Photo by Zack Sorohan

Cleveland State strategically placed signs around the urban and business colleges to help enforce new pet policies.

 

Dec. 11, 2017

Cleveland State cracks down on pet policy

Canine activity had reached an all-time high on Cleveland State University’s campus this semester, bringing wagging tails, furry faces, and decaying patches of grass. 

The recent opening of The Edge on Euclid apartments across from the Cleveland State lawn on East 18th Street and Euclid Avenue near the College of Urban Affairs has made that lawn the most popular hub for dogs to relieve themselves and roam the grassy area with their owners.

“It’s not that [owners] are not picking up waste from their pets, it is the chemicals in their urine that is damaging the grass,” said Shehadeh Abdelkarim, director of facilities management at Cleveland State. “We have limited resources and funding to repeatedly address and repair the lawn.”

The increase of pets visiting the campus this semester is what prompted the Cleveland State Facilities, Architect, Safety, Technology department (FAST) to post signs around the lawn that read, “No Pets Allowed” on Wednesday, Nov. 8, although the campus has had a no pets policy since May 2016.

“Due to a noticed uptick in the use of certain green spaces by pet owners, temporary signage has been placed on the lawn outside of the Urban Affairs building to better inform individuals of campus policies,” Abdelkarim said. “Facilities is working with CSU Marketing to install permanent signage.”

Cleveland State groundskeepers initially mentioned the increasing damage to the lawn to FAST.

The Maxine Goodman Levin College of Urban Affairs staff also brought the issue to Abdelkarim’s attention on behalf of student complaints that they received, according to Mary Smith, administrative coordinator for the dean’s office in the urban college.

Smith explained that as a pet owner, she is aware that picking up after your dog leaves residue behind.  She imagines that this factor could have contributed to the students’ complaints, particularly ones who use the lawn for recreation. 

For months, Abdelkarim and all of his team members routinely visited the lawn to inform pet owners about the policy, but they were most often met with the response that there were no signs.

FAST has been in contact with management at the Edge, which responded by sending a message to the tenants about the no pets policy on university property.

Since posting the signs, Abdelkarim said there has been compliance to the policy, and facilities personnel have not seen any pets on the lawn.

A similar situation occurred with the opening of the Langston Apartments on Chester Avenue, which brought an influx of dogs on campus.

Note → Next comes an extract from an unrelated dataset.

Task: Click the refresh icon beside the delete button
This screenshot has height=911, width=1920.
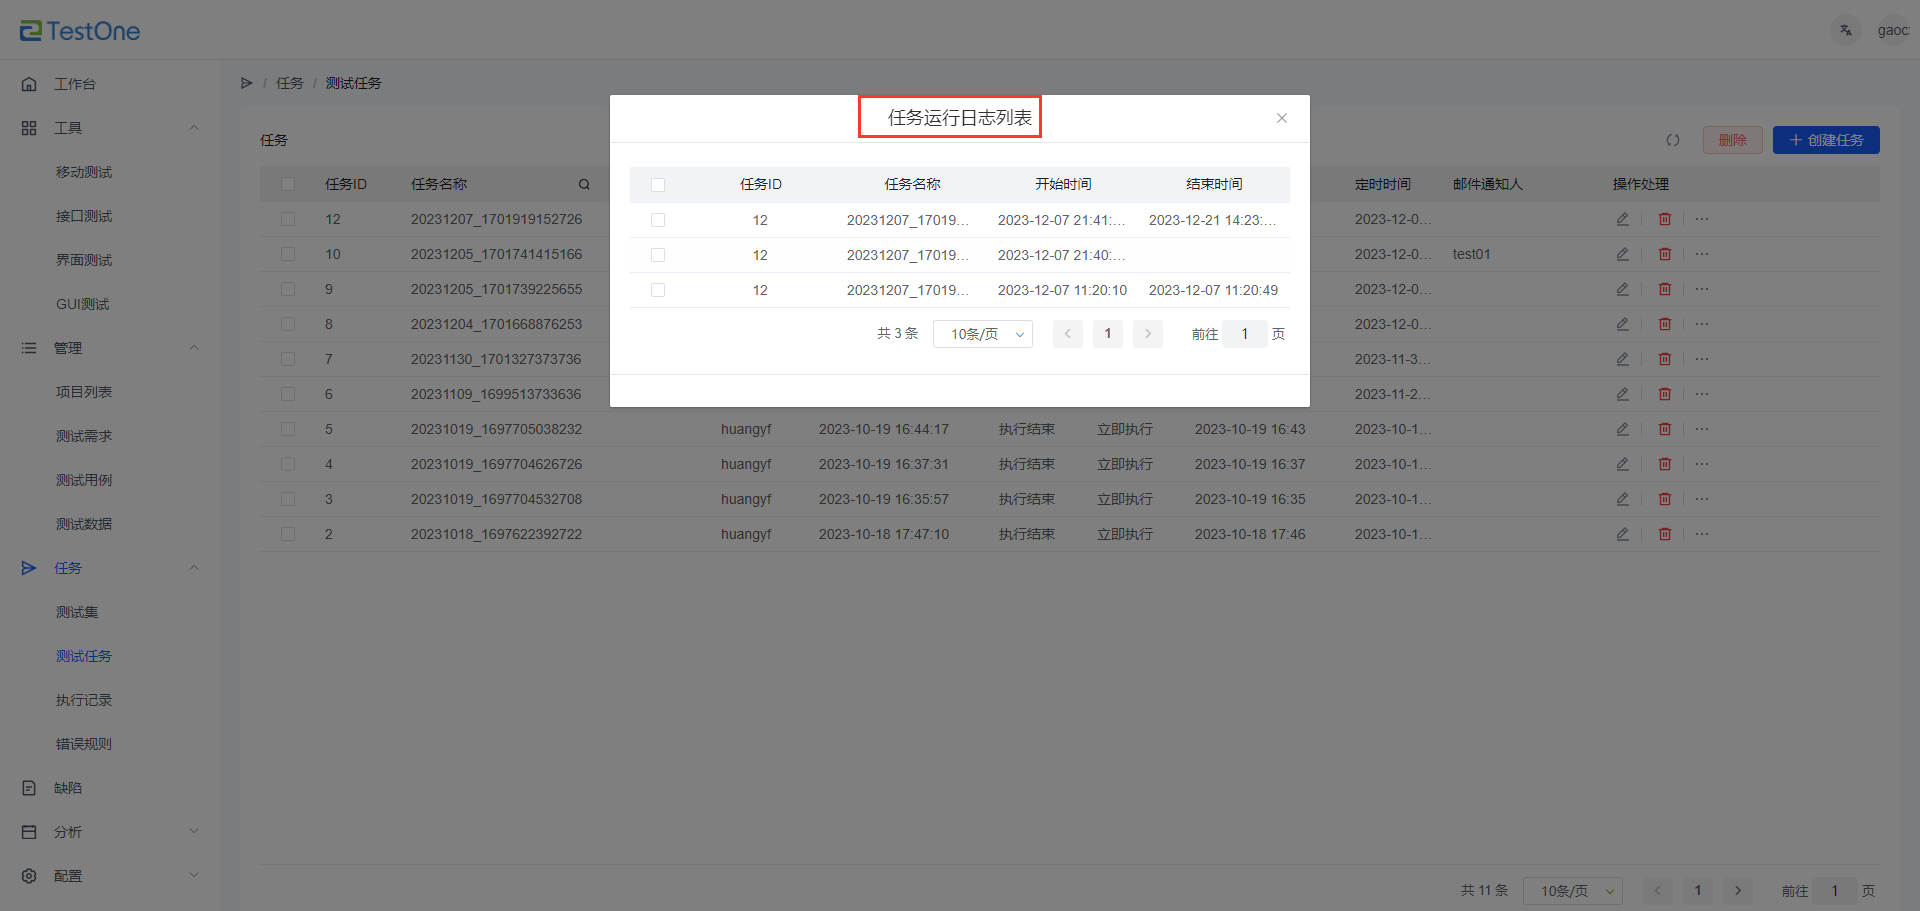Action: pos(1672,140)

The Langston resolved that situation by creating a designated area for dogs, complete with trash cans and dog waste stations.

Lucie Homrighaus, a first year nursing student, said, “When I first moved into the Edge I took [my dog] across the street and it was a really short walk."

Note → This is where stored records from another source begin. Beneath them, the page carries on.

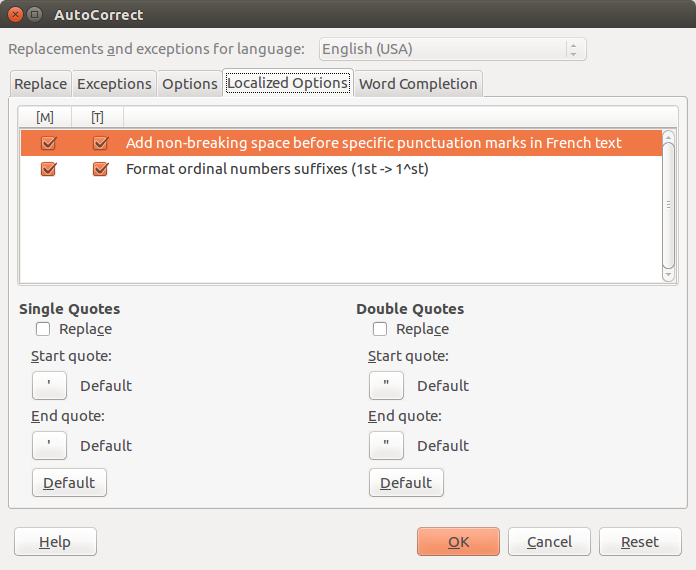Click the double quotes start quote character button
The width and height of the screenshot is (696, 570).
pyautogui.click(x=386, y=386)
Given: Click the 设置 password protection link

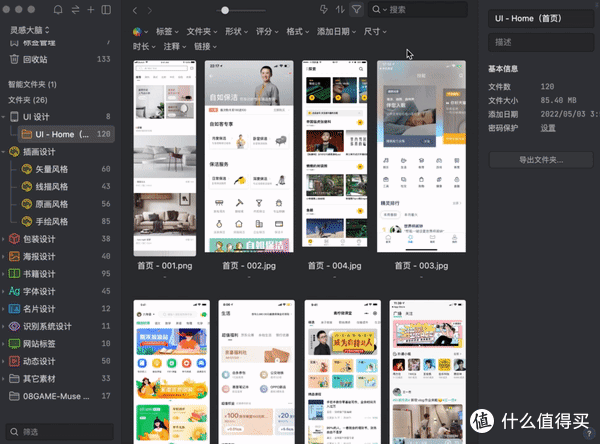Looking at the screenshot, I should 548,127.
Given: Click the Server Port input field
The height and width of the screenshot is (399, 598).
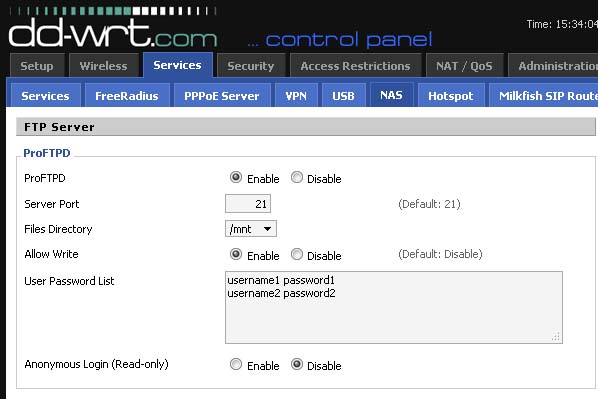Looking at the screenshot, I should point(248,204).
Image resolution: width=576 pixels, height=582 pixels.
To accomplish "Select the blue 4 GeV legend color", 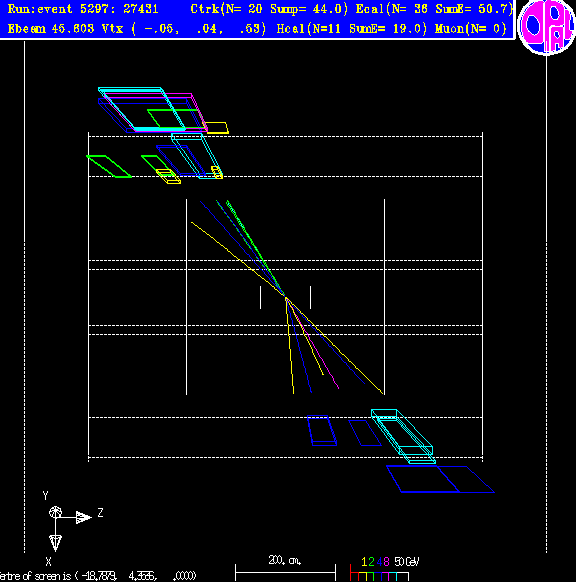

"Now I have to go down the street in the lawn next to Burgers 2 Beer when it’s dark outside, and I don’t really feel comfortable because it’s not [well] lit. "

She continued, “In the Edge we have a courtyard with a little lawn, and then they posted that there are no pets allowed there either, so now I don’t know where to take my dog.”

Abdelkarim indicated that the City of Cleveland public property is available for pets to use, as long as owners follow the city guidelines of cleaning up after their pets.

For a more expansive grassy area to take your dog, visit the Downtown Dog Park located at 1505 Merwin Ave., which offers 3,500 square feet of fenced space.